Am Dienstag hat sich der Aufsichtsrat der Flughafen Berlin Brandenburg GmbH neu konstituiert. Mit Erreichen der Marke von 2.000 Mitarbeiterinnen und Mitarbeitern erhält das Unternehmen einen paritätisch besetzten Aufsichtsrat mit 20 Mitgliedern. Zehn Arbeitnehmervertreter wurden nach einer Wahl durch die Mitarbeiter in den Aufsichtsrat entsandt. Die andere Hälfte der Sitze verteilt sich entsprechend der Gesellschafteranteile auf Berlin, Brandenburg und den Bund.

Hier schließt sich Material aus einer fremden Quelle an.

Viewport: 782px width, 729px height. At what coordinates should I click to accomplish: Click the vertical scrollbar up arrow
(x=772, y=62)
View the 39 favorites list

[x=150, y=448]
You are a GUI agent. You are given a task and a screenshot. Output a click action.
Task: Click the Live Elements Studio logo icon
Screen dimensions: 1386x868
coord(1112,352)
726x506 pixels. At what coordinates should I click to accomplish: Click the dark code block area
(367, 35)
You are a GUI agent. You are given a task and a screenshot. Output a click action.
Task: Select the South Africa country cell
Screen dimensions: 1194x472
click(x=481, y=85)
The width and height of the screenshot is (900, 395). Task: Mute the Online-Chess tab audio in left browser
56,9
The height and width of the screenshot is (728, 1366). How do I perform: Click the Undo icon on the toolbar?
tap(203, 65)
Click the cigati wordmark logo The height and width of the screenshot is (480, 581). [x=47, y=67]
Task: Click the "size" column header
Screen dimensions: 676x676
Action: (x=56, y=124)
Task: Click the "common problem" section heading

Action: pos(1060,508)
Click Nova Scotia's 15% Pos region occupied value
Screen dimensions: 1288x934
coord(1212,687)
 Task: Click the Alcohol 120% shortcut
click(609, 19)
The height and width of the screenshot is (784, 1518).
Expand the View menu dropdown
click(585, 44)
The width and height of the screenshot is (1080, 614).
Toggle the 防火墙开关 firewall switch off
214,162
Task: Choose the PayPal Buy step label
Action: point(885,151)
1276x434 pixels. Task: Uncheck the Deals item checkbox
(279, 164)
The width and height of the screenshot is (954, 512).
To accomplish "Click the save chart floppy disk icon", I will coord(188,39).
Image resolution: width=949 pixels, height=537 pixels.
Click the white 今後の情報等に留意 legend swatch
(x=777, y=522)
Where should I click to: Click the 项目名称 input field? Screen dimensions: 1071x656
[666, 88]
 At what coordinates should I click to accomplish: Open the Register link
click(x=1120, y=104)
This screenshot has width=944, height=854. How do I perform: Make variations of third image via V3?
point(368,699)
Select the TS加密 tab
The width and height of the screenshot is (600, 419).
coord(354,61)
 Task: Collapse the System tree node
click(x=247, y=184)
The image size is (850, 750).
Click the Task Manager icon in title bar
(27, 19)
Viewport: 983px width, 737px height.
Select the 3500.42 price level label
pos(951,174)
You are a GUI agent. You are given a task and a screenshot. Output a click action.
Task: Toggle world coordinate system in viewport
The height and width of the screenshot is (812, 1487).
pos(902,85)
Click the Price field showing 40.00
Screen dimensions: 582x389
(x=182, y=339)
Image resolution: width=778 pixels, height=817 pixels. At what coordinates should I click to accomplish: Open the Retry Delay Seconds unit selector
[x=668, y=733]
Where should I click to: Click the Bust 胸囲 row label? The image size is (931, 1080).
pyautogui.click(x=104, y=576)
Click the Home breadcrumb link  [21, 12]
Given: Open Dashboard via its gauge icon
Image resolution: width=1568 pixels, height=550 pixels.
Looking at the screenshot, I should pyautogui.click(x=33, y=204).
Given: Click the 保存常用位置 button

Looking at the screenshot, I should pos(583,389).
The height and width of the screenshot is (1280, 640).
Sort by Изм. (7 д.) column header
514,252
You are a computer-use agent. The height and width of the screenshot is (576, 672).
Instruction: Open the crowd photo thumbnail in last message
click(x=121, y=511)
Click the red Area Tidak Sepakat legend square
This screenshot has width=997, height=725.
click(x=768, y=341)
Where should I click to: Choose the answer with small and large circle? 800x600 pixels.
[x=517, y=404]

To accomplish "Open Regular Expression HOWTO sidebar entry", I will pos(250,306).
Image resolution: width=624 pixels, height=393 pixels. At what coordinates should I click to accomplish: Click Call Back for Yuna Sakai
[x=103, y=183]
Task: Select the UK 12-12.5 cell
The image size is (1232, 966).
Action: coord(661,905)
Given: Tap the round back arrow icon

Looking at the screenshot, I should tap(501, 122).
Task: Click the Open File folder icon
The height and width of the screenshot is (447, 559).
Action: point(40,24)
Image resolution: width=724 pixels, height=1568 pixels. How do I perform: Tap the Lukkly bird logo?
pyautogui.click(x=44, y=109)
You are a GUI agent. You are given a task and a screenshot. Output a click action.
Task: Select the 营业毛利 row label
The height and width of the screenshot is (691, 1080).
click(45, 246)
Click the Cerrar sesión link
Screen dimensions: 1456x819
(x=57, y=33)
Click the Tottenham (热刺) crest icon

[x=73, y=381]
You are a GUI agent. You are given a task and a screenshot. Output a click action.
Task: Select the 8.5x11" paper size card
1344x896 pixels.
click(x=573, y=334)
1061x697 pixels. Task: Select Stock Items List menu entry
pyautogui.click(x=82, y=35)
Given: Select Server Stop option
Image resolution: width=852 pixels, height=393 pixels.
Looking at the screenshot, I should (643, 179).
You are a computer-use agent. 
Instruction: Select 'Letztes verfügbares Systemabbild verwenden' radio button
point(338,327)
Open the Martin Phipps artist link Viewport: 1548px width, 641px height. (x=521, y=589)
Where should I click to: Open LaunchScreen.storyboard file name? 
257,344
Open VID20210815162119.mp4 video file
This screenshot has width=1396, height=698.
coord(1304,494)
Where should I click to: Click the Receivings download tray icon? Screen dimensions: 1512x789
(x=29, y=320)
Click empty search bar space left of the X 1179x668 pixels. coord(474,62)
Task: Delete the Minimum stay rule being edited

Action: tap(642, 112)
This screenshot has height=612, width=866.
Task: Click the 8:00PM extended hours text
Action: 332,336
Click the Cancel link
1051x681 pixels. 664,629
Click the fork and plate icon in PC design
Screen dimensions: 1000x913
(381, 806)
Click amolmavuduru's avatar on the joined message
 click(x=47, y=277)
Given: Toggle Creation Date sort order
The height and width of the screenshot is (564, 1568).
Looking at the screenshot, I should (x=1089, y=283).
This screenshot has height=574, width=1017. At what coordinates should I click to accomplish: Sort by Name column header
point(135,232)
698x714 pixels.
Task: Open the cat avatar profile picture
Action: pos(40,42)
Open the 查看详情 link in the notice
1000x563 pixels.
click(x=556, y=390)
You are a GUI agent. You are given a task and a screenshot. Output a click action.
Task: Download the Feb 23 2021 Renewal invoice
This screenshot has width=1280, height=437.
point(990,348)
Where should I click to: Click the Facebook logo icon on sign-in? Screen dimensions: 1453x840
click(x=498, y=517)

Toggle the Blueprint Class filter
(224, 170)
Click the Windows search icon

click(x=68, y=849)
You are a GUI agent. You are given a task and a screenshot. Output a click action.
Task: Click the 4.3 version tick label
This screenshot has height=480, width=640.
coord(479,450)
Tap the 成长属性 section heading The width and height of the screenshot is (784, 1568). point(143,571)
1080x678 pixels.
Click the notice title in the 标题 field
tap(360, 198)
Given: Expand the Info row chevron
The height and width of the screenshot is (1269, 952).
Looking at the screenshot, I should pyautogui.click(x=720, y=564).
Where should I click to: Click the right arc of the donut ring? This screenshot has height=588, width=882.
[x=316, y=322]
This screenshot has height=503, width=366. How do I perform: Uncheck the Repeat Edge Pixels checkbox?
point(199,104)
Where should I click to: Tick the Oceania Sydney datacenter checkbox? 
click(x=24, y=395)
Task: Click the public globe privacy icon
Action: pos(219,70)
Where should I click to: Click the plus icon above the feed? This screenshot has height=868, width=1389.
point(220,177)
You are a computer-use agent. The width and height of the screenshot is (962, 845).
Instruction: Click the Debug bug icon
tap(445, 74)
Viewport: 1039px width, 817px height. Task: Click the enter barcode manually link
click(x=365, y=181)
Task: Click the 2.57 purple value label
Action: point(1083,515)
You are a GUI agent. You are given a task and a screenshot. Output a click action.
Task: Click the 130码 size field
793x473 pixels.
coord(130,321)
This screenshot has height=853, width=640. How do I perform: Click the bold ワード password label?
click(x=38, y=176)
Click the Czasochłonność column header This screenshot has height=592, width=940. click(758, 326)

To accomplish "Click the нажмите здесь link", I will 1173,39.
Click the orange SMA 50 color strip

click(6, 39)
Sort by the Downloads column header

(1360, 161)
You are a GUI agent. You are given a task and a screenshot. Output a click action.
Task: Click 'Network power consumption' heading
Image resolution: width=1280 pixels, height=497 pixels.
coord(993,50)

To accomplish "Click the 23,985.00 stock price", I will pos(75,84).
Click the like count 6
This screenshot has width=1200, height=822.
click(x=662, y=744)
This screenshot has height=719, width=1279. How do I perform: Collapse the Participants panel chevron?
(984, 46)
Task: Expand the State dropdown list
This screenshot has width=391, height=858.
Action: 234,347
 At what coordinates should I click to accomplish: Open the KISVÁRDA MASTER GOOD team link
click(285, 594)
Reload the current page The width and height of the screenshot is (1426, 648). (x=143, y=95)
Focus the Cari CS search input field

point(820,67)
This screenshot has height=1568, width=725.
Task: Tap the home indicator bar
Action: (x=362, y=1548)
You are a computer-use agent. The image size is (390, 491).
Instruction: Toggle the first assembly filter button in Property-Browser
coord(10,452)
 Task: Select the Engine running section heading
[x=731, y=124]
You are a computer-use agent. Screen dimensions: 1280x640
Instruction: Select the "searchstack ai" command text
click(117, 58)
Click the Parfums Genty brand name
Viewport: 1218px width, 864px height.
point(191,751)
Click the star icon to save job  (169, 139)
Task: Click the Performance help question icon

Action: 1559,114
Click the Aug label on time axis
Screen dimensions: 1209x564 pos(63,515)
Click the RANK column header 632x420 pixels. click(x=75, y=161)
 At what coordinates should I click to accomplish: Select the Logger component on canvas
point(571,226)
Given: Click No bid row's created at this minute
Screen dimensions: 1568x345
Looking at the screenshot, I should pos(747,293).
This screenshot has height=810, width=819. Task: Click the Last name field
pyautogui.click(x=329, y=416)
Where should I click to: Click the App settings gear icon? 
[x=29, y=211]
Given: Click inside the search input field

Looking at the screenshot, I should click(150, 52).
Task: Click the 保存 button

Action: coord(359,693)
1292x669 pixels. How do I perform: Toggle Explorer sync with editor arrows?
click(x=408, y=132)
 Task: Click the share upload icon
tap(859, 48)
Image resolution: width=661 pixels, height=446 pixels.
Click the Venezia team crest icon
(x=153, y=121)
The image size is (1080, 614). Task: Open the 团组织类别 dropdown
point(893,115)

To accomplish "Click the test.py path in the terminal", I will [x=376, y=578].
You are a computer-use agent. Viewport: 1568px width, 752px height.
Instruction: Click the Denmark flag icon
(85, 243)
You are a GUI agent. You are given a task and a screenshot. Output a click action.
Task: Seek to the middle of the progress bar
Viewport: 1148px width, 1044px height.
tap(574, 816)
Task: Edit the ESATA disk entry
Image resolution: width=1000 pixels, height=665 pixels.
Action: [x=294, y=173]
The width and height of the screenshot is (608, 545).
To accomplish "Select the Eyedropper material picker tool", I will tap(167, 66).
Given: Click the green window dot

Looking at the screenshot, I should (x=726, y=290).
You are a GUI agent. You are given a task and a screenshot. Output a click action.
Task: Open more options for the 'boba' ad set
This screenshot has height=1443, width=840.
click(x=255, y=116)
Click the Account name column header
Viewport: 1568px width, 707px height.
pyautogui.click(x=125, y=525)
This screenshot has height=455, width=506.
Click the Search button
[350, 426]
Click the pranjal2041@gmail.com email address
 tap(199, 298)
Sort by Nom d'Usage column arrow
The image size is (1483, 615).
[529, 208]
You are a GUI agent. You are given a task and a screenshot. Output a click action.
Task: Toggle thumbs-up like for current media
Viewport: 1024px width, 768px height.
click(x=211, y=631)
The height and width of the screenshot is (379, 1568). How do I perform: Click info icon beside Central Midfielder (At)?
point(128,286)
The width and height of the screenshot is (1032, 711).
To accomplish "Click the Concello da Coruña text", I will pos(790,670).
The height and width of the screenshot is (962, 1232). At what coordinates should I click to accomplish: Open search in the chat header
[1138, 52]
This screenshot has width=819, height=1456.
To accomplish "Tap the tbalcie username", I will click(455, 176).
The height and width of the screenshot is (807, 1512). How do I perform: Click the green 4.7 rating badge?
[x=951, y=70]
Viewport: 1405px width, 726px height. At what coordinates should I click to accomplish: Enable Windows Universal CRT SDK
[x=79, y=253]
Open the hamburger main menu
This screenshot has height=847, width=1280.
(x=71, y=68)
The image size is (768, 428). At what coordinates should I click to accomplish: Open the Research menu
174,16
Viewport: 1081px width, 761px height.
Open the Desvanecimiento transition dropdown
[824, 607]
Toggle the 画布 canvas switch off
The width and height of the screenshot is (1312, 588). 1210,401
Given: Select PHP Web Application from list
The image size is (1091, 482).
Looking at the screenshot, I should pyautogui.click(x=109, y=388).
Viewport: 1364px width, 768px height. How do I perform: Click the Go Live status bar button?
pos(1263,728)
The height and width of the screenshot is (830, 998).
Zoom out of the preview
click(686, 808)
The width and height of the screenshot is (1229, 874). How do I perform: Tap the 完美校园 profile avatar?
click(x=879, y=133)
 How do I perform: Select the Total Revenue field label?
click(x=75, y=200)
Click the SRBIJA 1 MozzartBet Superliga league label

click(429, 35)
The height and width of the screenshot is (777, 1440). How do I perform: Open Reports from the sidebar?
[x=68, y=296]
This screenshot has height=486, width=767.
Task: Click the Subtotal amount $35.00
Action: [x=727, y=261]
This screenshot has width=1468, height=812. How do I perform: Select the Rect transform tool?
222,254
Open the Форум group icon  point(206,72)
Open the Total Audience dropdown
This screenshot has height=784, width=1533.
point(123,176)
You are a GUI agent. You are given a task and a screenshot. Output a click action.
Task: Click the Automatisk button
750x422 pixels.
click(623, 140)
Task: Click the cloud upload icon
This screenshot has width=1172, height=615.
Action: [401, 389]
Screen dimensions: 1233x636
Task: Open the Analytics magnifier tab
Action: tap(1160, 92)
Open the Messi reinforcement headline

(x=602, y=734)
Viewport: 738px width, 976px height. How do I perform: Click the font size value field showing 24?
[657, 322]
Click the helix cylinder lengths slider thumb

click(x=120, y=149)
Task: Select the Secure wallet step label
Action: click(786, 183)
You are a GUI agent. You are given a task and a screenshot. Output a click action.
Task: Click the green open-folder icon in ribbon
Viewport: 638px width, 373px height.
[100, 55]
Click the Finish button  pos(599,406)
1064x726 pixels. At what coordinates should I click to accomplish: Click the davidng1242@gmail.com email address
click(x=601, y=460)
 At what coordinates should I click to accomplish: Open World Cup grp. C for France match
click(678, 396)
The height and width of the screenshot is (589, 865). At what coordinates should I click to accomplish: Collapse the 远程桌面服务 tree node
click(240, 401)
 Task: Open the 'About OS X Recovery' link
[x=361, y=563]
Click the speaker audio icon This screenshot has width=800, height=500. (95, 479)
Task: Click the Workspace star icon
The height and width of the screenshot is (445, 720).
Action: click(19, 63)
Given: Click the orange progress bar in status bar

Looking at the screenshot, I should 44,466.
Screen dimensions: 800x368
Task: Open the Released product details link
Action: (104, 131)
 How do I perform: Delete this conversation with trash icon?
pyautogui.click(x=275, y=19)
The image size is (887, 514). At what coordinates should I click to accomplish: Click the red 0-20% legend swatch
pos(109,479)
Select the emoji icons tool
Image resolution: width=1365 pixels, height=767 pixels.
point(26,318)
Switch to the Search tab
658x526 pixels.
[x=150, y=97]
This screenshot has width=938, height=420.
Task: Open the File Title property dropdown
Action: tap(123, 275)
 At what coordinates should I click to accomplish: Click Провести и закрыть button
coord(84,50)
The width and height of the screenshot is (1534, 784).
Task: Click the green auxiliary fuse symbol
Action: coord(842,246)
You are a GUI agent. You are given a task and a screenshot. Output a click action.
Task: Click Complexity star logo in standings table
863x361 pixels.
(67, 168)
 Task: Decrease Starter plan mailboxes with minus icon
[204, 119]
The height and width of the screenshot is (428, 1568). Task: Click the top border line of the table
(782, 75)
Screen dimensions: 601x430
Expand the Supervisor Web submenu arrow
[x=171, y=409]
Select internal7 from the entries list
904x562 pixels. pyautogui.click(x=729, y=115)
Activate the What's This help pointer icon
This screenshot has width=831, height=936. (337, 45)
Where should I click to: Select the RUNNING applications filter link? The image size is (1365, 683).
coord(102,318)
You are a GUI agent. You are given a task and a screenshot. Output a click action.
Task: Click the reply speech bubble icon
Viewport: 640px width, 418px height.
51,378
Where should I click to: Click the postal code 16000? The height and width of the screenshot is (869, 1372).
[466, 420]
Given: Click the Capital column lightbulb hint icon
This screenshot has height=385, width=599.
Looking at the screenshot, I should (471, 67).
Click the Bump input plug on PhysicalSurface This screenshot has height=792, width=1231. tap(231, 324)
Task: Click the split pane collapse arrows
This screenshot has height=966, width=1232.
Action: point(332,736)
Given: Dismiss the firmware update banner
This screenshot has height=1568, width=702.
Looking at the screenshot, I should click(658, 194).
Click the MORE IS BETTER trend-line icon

Michael Müller, Regierender Bürgermeister von Berlin, wurde erneut zum Vorsitzenden des Aufsichtsrats gewählt. Stellvertreter sind Holger Rößler, Gewerkschaftssekretär von ver.di – Vereinte Dienstleistungsgewerkschaft Bezirk Berlin, sowie Staatssekretär Rainer Bretschneider, Flughafenkoordinator für die Staatskanzlei Brandenburg. Als neue Mitglieder kommen für Berlin Dr. Dirk Behrendt, Senator für Justiz, Verbraucherschutz und Antidiskriminierung, sowie Dr. Klaus Lederer, Senator für Kultur und Europa, in den Aufsichtsrat. Für Brandenburg wurde Kerstin Jöntgen, Vorstand der Investitionsbank des Landes Brandenburg (ab 01.07.2017), in den Aufsichtsrat entsandt.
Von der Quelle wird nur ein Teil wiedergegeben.